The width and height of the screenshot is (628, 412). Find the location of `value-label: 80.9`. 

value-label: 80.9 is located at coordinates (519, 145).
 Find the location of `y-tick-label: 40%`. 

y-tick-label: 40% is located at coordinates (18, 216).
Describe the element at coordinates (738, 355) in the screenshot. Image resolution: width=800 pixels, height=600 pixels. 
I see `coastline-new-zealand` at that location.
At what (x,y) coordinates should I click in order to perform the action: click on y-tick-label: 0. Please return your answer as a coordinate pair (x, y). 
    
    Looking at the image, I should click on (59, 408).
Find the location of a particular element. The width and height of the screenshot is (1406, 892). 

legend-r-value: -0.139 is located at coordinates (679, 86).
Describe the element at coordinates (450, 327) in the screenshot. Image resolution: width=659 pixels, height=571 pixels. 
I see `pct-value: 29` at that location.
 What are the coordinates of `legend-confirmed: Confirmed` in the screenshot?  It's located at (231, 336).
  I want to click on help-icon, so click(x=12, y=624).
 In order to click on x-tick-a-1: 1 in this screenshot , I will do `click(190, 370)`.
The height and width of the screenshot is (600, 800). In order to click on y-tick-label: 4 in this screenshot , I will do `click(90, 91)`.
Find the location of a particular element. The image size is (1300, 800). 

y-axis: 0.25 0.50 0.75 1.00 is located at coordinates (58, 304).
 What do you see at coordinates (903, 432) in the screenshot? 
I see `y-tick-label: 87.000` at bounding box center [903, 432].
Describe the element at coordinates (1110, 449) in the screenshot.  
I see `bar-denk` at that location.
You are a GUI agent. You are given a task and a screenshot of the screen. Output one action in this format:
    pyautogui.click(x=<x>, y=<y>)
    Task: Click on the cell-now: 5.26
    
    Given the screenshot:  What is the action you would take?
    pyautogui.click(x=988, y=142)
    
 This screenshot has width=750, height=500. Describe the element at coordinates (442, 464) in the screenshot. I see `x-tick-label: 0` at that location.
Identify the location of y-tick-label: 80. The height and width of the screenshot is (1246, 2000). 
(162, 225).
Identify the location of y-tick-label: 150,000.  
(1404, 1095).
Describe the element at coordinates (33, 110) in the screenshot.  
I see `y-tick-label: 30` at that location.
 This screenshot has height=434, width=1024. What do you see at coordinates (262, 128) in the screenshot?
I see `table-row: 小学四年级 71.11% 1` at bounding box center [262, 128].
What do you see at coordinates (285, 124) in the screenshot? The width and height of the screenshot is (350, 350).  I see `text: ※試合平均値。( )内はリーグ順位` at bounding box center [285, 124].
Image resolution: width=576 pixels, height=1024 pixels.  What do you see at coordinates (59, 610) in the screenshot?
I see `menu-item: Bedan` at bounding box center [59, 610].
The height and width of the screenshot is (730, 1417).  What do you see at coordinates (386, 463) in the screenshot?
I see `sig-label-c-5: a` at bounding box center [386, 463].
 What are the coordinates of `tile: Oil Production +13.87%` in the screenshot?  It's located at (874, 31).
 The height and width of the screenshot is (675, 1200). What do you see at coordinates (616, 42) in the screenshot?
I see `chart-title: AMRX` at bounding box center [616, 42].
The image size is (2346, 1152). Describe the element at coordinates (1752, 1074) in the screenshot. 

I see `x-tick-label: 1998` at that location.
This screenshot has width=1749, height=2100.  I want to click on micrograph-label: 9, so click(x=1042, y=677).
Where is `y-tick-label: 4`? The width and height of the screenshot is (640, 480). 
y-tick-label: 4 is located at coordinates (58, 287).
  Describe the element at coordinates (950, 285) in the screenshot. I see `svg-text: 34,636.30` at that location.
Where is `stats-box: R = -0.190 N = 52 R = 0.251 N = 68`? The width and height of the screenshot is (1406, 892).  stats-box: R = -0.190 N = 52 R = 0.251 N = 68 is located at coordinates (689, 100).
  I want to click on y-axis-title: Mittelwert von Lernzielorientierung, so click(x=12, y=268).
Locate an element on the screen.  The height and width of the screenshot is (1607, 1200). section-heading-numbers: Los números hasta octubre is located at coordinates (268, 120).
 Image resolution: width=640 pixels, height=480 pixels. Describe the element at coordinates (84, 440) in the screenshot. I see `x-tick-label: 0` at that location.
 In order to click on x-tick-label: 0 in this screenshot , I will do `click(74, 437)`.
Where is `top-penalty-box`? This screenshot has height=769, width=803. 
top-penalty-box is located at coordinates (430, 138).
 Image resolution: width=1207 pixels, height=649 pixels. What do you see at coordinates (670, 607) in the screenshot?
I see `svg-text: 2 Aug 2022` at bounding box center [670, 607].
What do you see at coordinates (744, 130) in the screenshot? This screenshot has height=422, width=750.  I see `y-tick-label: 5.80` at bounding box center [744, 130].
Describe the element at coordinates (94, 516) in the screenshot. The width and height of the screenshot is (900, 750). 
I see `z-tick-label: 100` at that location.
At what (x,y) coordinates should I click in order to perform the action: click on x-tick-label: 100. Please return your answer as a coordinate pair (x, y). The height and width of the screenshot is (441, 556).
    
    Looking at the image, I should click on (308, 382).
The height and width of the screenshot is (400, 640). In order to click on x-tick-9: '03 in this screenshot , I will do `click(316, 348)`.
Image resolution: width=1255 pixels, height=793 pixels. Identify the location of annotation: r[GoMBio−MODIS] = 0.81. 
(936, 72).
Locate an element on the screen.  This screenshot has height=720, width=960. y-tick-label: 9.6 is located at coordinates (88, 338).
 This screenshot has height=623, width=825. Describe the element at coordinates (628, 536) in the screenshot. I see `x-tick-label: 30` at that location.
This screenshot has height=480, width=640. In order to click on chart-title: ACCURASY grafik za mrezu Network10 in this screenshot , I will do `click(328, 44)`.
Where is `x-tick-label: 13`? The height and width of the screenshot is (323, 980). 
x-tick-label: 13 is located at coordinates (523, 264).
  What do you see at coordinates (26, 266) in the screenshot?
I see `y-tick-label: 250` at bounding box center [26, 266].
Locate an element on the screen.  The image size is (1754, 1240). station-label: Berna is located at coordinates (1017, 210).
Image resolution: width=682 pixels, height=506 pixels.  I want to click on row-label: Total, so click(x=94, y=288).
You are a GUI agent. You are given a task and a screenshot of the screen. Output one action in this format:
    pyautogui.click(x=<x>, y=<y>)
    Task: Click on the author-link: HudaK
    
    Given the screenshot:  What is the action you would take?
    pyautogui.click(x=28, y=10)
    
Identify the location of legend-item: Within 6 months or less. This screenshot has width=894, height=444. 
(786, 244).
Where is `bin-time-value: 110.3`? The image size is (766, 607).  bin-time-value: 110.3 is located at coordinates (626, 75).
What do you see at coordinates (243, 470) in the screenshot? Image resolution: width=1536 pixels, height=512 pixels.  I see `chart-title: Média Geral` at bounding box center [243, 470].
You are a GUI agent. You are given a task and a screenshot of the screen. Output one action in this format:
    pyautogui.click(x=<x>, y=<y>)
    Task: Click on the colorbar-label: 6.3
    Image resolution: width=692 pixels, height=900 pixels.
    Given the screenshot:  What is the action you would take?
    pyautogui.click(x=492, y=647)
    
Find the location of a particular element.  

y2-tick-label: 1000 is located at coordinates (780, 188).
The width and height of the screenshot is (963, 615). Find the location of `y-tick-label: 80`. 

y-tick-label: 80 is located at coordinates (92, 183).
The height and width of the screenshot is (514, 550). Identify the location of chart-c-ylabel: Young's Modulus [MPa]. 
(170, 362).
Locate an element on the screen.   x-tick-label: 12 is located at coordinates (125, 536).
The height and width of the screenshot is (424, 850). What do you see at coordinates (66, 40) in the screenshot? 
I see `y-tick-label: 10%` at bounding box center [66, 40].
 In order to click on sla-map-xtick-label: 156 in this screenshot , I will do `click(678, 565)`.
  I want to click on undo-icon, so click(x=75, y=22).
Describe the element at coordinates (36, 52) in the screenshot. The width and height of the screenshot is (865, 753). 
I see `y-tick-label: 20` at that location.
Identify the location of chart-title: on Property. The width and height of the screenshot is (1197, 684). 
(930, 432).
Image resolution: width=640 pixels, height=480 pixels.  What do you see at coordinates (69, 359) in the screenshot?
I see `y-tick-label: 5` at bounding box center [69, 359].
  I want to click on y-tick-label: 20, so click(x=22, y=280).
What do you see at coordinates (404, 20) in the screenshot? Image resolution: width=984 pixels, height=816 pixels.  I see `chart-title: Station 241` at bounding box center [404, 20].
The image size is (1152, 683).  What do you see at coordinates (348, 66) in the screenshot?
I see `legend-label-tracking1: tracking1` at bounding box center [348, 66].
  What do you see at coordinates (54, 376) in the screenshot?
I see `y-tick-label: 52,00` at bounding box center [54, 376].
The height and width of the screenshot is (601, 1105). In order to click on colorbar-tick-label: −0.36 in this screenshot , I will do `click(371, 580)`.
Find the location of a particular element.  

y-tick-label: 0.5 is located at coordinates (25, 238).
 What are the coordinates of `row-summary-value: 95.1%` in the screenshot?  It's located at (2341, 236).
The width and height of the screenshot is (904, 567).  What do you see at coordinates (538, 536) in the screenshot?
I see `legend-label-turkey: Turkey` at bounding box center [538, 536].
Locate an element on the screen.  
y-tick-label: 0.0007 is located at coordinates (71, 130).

### What to work on:
Copy out the lines above word for word, starting with the line that contains "359) in the screenshot?" and continuing through the last line, inclusive.

### Result:
Image resolution: width=640 pixels, height=480 pixels.  What do you see at coordinates (69, 359) in the screenshot?
I see `y-tick-label: 5` at bounding box center [69, 359].
  I want to click on y-tick-label: 20, so click(x=22, y=280).
What do you see at coordinates (404, 20) in the screenshot? Image resolution: width=984 pixels, height=816 pixels.  I see `chart-title: Station 241` at bounding box center [404, 20].
The image size is (1152, 683).  What do you see at coordinates (348, 66) in the screenshot?
I see `legend-label-tracking1: tracking1` at bounding box center [348, 66].
  What do you see at coordinates (54, 376) in the screenshot?
I see `y-tick-label: 52,00` at bounding box center [54, 376].
The height and width of the screenshot is (601, 1105). In order to click on colorbar-tick-label: −0.36 in this screenshot , I will do `click(371, 580)`.
Find the location of a particular element.  

y-tick-label: 0.5 is located at coordinates (25, 238).
 What are the coordinates of `row-summary-value: 95.1%` in the screenshot?  It's located at (2341, 236).
The width and height of the screenshot is (904, 567).  What do you see at coordinates (538, 536) in the screenshot?
I see `legend-label-turkey: Turkey` at bounding box center [538, 536].
Locate an element on the screen.  
y-tick-label: 0.0007 is located at coordinates (71, 130).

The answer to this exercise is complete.